Setelah berpikir panjang akhirnya Ainsley menyetujui ajakan Emily. Selain belum mengantuk, dia juga tidak tahu harus melakukan apa jika ditinggal sendirian di kamar.
Camilan disediakan di hadapan mereka. Sebuah remote televisi yang bebas untuk digunakan juga tersedia di atas meja. Tayangan berpindah dari satu saluran ke saluran lainnya. Mereka memilih film yang menurut mereka terlihat menarik untuk ditonton.
Tontonan yang berlangsung hingga larut malam itu mengantarkan mereka pada mimpi indah. Mereka terlelap di atas sofa dengan televisi masih menyala dan sampah camilan berserakan di lantai.
...***...
Pagi harinya suara deringan telepon membangunkan Ainsley lebih dulu. Saat membuka mata dia teringat pada ibunya yang berkata akan menghubungi mereka sebelum pulang ke rumah. Bergegas dia menggapai gagang telepon dan mengangkatnya.

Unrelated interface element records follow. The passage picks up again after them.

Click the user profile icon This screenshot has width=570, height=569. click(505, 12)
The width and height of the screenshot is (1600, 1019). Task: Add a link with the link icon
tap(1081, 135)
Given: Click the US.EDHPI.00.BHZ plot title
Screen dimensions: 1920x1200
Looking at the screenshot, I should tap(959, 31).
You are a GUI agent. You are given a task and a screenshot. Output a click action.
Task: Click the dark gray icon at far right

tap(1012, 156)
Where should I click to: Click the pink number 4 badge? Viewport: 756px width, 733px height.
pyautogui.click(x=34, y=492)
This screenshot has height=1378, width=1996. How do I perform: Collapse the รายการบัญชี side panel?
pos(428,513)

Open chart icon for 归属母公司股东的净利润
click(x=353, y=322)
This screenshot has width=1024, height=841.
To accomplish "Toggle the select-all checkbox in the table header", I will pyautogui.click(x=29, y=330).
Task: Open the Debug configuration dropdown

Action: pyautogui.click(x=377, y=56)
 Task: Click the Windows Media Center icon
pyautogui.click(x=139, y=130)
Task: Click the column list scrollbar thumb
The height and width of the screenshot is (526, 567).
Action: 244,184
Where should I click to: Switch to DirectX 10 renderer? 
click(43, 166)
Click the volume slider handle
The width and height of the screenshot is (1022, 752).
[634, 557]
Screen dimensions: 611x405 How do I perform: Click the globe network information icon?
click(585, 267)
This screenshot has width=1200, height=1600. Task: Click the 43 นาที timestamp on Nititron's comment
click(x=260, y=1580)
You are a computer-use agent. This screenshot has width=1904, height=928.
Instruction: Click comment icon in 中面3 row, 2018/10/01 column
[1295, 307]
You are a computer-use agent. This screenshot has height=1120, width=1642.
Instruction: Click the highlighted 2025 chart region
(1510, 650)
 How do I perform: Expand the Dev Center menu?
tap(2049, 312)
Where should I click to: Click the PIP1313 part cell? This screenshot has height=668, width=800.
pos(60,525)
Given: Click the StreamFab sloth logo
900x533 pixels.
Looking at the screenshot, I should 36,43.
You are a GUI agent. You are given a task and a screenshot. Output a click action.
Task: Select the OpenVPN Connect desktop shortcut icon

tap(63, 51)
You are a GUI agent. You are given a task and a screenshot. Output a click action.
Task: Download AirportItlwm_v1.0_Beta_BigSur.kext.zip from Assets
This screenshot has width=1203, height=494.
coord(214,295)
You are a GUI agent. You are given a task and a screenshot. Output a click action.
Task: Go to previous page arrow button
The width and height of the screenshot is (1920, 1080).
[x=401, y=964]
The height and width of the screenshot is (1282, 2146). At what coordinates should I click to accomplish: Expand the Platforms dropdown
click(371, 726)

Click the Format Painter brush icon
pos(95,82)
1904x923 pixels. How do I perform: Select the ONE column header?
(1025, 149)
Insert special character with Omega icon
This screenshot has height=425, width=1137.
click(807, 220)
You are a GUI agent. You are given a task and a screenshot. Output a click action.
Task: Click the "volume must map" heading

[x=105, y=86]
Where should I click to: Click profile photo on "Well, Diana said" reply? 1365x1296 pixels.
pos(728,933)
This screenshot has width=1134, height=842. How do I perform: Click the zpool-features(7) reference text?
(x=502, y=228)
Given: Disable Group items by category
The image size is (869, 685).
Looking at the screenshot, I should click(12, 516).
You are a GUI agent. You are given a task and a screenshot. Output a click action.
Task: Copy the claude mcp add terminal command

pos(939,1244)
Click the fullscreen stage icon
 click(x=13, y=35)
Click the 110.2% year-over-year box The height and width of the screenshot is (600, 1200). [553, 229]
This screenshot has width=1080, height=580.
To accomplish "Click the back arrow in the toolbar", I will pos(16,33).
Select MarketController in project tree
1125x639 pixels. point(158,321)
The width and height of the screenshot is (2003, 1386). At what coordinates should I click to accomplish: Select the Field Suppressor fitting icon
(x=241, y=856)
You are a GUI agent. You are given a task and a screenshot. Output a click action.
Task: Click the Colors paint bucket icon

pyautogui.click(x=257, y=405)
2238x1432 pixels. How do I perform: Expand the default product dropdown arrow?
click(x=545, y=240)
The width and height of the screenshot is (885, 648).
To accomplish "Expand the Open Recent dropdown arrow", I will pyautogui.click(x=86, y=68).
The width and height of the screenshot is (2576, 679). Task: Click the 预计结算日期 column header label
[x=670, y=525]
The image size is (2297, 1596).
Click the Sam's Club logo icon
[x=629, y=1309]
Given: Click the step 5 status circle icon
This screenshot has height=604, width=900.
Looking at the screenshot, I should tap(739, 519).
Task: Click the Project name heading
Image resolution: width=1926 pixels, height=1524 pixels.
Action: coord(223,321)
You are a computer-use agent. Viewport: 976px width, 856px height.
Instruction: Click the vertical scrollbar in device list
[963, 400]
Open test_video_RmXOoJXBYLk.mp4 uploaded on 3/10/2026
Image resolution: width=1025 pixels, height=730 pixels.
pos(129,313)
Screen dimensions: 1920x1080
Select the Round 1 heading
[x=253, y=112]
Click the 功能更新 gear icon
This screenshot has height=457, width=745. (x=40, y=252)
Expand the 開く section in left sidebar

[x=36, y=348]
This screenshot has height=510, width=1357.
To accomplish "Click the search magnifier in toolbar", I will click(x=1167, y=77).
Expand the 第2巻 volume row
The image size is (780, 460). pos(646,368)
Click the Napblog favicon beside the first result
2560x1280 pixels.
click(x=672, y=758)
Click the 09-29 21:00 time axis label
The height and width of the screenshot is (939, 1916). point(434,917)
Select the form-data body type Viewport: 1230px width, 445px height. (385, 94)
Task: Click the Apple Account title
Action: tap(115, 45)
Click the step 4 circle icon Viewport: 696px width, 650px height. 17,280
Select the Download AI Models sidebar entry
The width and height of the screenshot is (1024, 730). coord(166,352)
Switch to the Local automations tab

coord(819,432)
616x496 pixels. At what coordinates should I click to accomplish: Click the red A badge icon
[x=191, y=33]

"Halo? Ibu?" mengucek mata.
"Apakah ini Emily Anderson?" suara orang asing dari seberang sana.
"Bukan. Ini Ainsley Anderson, adiknya Emily Anderson."
Emily ikut terbangun dan dengan spontan memungut satu persatu sampah camilan di lantai. Membersihkan kenakalan yang mereka tinggalkan semalam. Berjaga-jaga jikalau orangtuanya sudah hampir sampai.
Ainsley melirik Emily yang kini sedang sibuk bersih-bersih. Kemudian sembari mengangguk dia mengatakan bahwa Emily ada bersamanya sekarang. Pembicaraan melalui telepon pun berlanjut.
Suara formal seorang pria itu seperti berusaha menenangkannya dan yang terjadi setelah itu kabar mengejutkan terdengar. Ainsley meneteskan air mata disusul dengan memanggil nama kedua orangtuanya berulang kali.
Emily yang mendengar suara tangis seketika menjatuhkan sampah camilan begitu saja, lalu berlari mengambil alih telepon dan menempelkannya ke telinga. Pada orang asing di seberang sana dia bertanya mengapa adiknya menangis dan jawaban yang sama didapatkan. Ekspresinya berubah sama seperti ekspresi adiknya.
Sebuah kecelakaan telah merenggut nyawa orangtua mereka dalam perjalanan pulang. Mobil yang harusnya sampai di rumah pada pagi hari, menabrak mobil besar yang terparkir di pinggir jalan. Kelelahan adalah penyebab utama dari tragedi itu.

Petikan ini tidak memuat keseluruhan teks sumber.